Archive for 12 Julho, 2006
“PROCESSO DE BOLONHA" (VI)
Nesta perspectiva, a reformulação do sistema de ensino superior nacional deverá respeitar as seguintes orientações (com a excepção principal da formação em Medicina, objecto de legislação específica):
– Adoptar estruturas de formação de “primeiro ciclo”, com a duração de 6 semestres, correspondentes a 180 créditos ECTS
– Adoptar estruturas de formação de “segundo ciclo”, com a duração de 4 semestres, correspondentes a 120 créditos ECTS.
O Decreto-Lei nº 74/2006, de 24 de Março, aprovou o regime jurídico dos graus e diplomas do ensino superior, em desenvolvimento da Lei de Bases do Sistema Educativo (Lei nº 46/86, de 14 de Outubro).

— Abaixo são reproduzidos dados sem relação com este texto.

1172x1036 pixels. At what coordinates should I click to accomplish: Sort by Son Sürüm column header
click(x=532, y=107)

De acordo com a legislação nacional, os “Créditos” são definidos como a unidade de medida do trabalho do estudante sob todas as suas formas, designadamente sessões de ensino de natureza colectiva, sessões de orientação pessoal de tipo tutorial, estágios, projectos, trabalhos no terreno, estudo e avaliação.
“PROCESSO DE BOLONHA" (V)
A participação de Portugal na construção do Espaço Europeu de Ensino será decisiva para o desenvolvimento do País; tal implicará necessariamente a introdução de reformas no ensino superior, a operar já a partir do próximo ano lectivo e, no limite, até ao ano lectivo de 2009-2010.
A 14 de Maio de 2004, dando início formal ao plano nacional de desenvolvimento e aplicação do Processo de Bolonha, a Ministra da Ciência e do Ensino Superior reuniu com o Grupo de Coordenadores de implementação do Processo de Bolonha a nível nacional por áreas de conhecimento, por si nomeado, com o fim de elaborar parecer sobre a estruturas de cursos vs. perfis e competências, atendendo aos objectivos da Declaração de Bolonha.

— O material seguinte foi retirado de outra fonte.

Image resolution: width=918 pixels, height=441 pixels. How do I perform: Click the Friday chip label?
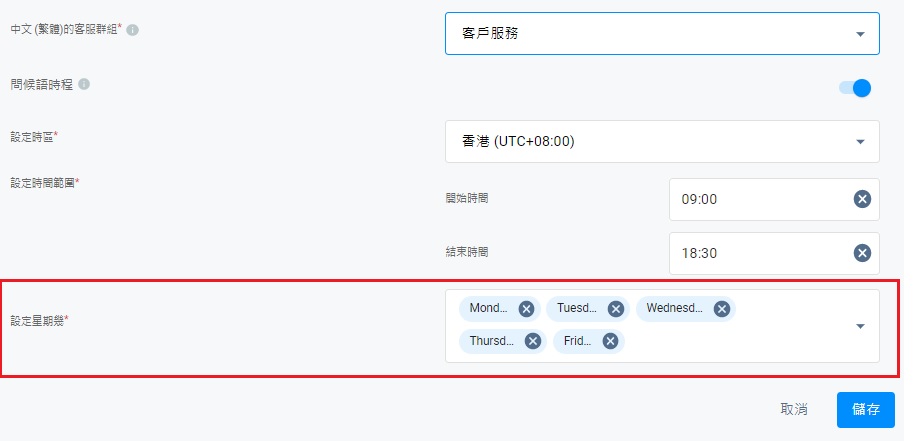pyautogui.click(x=578, y=341)
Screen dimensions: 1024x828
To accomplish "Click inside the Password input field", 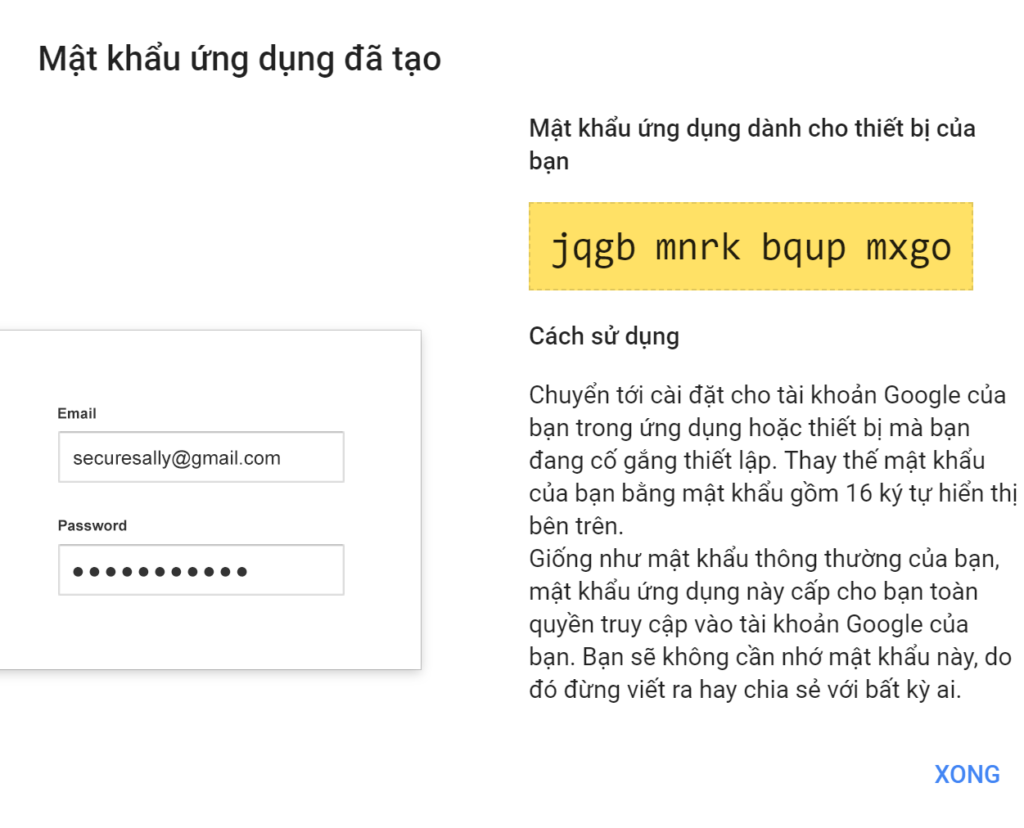I will pyautogui.click(x=200, y=569).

A 17 de Setembro, foi apresentada pela Ministra uma “Orientação para Harmonização de Estruturas de Formação” compreendendo uma matriz geral para a estrutura dos ciclos de formação, de acordo com a qual o 1º ciclo de formação terá a duração de três anos (6 semestres) e o 2º ciclo de formação de dois anos (4 semestres) – admitindo-se que o segundo ciclo possa ser estruturado com a faculdade de o seu primeiro ano constituir um curso complementar à formação do primeiro ciclo.